Working data START

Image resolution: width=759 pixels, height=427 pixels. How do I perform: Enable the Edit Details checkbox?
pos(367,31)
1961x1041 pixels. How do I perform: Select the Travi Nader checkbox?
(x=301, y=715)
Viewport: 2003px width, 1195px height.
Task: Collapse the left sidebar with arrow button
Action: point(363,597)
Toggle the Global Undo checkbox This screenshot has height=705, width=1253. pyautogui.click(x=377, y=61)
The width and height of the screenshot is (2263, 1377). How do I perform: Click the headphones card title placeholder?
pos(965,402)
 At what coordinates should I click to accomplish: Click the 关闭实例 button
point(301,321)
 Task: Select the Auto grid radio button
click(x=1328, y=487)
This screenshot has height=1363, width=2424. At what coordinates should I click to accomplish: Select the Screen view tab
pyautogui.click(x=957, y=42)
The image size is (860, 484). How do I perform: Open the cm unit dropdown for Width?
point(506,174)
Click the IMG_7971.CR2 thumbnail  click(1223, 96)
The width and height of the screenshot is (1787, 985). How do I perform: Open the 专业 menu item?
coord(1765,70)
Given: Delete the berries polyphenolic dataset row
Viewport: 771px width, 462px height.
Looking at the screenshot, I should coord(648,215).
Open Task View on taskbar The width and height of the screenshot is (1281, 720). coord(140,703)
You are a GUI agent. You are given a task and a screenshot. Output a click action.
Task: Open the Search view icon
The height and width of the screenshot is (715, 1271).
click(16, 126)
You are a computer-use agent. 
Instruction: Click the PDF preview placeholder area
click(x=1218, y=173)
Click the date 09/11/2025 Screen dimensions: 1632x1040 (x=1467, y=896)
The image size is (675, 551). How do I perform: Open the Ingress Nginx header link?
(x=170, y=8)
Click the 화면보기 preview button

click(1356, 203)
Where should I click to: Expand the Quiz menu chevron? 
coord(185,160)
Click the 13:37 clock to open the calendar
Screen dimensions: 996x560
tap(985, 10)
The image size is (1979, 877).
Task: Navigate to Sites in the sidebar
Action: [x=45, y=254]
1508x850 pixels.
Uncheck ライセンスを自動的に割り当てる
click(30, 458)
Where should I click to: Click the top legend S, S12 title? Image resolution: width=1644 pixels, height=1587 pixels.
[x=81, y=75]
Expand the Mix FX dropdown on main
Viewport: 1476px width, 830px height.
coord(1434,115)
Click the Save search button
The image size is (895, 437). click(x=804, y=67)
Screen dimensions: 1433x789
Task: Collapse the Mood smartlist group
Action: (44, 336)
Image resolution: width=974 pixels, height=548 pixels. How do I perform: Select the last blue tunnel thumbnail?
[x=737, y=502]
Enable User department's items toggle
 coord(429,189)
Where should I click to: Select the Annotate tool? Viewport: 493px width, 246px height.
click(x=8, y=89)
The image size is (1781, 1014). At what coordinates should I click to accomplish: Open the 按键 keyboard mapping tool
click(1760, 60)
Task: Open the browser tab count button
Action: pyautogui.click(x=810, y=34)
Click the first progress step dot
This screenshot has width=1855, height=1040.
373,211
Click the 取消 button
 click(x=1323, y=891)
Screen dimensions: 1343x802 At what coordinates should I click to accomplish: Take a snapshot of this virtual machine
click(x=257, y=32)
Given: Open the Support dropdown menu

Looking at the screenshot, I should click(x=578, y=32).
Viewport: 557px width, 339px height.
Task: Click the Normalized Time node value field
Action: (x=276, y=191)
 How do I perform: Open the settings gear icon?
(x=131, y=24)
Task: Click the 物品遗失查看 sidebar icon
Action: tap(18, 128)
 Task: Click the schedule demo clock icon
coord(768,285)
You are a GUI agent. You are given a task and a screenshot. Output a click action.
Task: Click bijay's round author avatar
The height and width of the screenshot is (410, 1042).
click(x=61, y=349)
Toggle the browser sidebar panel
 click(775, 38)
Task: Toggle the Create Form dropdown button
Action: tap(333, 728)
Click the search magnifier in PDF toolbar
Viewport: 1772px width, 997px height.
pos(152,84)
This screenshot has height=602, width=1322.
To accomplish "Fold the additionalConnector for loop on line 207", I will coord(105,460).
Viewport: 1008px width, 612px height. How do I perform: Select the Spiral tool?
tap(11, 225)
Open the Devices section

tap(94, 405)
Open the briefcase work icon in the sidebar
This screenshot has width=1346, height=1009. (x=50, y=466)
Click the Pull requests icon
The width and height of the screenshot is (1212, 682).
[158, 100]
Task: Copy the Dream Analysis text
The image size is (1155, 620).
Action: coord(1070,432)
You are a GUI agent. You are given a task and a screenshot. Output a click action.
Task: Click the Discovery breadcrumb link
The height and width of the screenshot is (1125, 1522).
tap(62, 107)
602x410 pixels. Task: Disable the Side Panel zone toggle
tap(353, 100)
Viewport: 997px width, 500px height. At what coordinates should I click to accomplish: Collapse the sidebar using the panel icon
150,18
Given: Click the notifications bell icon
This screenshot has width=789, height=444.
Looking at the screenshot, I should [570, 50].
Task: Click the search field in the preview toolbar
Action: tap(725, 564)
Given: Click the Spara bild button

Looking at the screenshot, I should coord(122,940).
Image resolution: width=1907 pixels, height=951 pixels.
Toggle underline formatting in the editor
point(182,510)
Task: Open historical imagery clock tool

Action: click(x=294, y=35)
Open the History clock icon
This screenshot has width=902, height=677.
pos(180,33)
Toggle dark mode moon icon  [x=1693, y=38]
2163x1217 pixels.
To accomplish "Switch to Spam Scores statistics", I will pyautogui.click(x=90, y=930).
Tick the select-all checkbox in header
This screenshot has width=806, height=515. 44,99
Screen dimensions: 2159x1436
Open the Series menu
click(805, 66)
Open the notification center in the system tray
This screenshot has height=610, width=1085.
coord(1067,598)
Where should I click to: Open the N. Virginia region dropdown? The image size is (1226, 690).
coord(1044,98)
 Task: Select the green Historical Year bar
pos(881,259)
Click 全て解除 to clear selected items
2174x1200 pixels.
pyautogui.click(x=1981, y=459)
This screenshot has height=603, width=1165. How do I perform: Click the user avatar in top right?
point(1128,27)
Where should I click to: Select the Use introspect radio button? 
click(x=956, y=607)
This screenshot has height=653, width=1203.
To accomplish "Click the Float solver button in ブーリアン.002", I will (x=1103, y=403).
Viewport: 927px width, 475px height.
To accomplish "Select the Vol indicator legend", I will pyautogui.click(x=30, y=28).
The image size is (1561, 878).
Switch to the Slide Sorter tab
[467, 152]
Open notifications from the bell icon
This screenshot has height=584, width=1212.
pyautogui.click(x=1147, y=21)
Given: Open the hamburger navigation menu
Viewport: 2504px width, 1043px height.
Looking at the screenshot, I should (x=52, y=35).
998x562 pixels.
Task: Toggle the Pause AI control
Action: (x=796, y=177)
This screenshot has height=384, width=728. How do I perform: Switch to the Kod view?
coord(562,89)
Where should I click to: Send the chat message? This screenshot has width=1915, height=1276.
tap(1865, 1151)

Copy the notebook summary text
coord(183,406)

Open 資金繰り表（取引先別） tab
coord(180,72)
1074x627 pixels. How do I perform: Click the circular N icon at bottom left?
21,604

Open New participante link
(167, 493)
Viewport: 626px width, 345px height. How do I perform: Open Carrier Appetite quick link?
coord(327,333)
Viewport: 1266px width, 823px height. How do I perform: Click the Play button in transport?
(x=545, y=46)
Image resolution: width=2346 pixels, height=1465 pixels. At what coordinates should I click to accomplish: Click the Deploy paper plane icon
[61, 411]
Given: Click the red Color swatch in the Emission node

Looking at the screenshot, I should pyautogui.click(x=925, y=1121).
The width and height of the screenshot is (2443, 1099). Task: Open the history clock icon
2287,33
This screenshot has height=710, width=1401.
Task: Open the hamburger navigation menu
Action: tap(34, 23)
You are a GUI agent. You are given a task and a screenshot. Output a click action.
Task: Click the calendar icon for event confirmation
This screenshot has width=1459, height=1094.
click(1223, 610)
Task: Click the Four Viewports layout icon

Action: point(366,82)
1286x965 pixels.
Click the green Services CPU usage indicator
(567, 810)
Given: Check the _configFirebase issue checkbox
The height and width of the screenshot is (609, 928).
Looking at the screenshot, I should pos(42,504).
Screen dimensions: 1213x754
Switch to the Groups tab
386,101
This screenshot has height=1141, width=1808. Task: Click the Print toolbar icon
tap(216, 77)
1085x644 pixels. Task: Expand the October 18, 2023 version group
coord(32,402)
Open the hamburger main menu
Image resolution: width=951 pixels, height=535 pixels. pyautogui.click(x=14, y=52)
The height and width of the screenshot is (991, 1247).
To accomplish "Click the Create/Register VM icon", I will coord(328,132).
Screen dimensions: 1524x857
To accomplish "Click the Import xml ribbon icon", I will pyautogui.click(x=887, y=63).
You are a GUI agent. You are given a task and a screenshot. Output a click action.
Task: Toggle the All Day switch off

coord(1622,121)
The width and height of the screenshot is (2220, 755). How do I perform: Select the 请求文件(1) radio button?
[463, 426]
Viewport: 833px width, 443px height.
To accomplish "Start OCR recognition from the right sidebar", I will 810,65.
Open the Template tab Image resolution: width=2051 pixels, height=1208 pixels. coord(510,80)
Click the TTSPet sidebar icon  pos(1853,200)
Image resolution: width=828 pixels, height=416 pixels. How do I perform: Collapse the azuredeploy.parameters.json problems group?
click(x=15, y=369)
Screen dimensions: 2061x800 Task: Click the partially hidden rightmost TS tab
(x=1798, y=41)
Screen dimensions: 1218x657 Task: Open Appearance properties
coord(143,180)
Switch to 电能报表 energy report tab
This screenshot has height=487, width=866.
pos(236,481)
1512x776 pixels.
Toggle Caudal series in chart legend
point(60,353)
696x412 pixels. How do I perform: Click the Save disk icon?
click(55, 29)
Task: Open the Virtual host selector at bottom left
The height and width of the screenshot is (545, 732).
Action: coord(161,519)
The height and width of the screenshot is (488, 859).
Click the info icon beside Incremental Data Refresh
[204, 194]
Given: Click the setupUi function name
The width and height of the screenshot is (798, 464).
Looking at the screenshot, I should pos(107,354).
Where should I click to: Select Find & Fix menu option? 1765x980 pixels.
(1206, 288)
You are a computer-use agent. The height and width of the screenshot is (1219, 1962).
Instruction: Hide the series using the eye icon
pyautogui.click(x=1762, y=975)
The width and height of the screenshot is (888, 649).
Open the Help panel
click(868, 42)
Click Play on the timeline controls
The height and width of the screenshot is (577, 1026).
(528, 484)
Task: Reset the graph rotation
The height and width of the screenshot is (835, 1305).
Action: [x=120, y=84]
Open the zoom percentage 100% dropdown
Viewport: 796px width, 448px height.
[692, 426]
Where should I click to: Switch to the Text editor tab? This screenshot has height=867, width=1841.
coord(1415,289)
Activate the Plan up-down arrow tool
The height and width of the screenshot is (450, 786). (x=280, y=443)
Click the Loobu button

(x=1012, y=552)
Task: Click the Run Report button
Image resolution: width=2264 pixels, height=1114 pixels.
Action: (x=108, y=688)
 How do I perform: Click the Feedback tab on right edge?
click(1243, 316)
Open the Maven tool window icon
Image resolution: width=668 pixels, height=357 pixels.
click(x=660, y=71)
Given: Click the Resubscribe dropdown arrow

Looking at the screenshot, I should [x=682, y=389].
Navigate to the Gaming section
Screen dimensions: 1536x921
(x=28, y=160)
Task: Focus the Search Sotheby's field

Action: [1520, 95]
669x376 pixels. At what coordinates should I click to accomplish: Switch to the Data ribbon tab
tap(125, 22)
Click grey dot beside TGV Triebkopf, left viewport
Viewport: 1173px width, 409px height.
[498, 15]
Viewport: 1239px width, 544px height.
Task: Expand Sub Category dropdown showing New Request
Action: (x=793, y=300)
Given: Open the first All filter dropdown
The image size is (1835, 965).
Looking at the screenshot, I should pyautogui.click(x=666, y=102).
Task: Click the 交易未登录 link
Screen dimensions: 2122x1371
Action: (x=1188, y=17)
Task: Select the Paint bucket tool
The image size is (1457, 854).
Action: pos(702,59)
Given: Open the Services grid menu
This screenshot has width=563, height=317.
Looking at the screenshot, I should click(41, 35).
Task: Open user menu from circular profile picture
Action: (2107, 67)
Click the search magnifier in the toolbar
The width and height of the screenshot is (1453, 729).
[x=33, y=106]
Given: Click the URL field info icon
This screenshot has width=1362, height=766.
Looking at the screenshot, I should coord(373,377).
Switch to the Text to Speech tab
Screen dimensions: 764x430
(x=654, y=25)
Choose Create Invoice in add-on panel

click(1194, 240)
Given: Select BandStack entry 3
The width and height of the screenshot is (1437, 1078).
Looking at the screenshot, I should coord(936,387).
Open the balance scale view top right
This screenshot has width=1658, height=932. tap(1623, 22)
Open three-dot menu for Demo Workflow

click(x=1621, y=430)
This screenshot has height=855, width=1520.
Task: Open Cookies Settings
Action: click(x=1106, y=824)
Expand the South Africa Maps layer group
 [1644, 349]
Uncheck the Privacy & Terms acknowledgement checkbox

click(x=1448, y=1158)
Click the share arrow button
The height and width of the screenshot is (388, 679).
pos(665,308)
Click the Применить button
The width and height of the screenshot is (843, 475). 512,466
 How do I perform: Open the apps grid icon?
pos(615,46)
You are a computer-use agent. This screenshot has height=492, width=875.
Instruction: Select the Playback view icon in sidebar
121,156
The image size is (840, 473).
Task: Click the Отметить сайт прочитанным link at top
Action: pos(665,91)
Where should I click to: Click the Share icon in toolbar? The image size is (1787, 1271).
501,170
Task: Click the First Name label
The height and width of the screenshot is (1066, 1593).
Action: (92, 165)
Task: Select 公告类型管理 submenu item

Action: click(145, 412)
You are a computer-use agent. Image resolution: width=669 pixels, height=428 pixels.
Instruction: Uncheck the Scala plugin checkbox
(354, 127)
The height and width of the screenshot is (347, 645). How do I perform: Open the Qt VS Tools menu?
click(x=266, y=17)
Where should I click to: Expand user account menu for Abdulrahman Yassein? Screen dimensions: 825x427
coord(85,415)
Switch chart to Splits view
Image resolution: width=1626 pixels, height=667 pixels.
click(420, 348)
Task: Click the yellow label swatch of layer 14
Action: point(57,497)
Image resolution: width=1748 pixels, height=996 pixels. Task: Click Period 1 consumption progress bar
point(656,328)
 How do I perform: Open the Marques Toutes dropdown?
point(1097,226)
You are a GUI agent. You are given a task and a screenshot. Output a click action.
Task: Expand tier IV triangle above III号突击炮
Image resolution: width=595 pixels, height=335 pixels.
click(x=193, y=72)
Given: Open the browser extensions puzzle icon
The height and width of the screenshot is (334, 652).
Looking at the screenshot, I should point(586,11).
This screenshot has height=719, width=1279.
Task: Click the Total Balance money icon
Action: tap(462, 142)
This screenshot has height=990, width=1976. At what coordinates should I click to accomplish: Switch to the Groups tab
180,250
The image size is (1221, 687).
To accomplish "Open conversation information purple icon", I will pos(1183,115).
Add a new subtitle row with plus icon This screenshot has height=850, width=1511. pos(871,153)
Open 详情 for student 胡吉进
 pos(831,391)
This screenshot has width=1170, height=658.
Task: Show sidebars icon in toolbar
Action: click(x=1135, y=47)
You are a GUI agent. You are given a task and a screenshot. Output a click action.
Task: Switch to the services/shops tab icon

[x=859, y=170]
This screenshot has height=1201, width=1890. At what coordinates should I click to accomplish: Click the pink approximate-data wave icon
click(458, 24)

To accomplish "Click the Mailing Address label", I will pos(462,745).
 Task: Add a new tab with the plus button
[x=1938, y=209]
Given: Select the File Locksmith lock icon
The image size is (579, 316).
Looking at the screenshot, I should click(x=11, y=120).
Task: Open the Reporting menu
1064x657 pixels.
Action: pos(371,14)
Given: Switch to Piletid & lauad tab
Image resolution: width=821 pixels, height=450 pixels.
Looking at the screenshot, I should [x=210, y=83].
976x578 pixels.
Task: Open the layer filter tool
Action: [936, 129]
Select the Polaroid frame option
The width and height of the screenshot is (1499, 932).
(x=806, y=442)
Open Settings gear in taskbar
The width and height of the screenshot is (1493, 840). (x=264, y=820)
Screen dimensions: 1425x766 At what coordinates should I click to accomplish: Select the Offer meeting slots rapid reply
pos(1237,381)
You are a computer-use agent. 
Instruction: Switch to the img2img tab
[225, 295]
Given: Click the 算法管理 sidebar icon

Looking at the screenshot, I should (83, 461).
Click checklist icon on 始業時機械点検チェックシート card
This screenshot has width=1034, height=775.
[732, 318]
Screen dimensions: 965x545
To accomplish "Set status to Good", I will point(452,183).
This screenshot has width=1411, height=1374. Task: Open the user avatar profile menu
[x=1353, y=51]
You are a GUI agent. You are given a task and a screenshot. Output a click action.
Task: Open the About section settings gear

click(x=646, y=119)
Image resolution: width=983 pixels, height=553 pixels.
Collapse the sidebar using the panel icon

Working data END

» Exercise objective
Looking at the records above, report how many lines contain the word "magnifier". Answer with the number only.

» Exercise result
2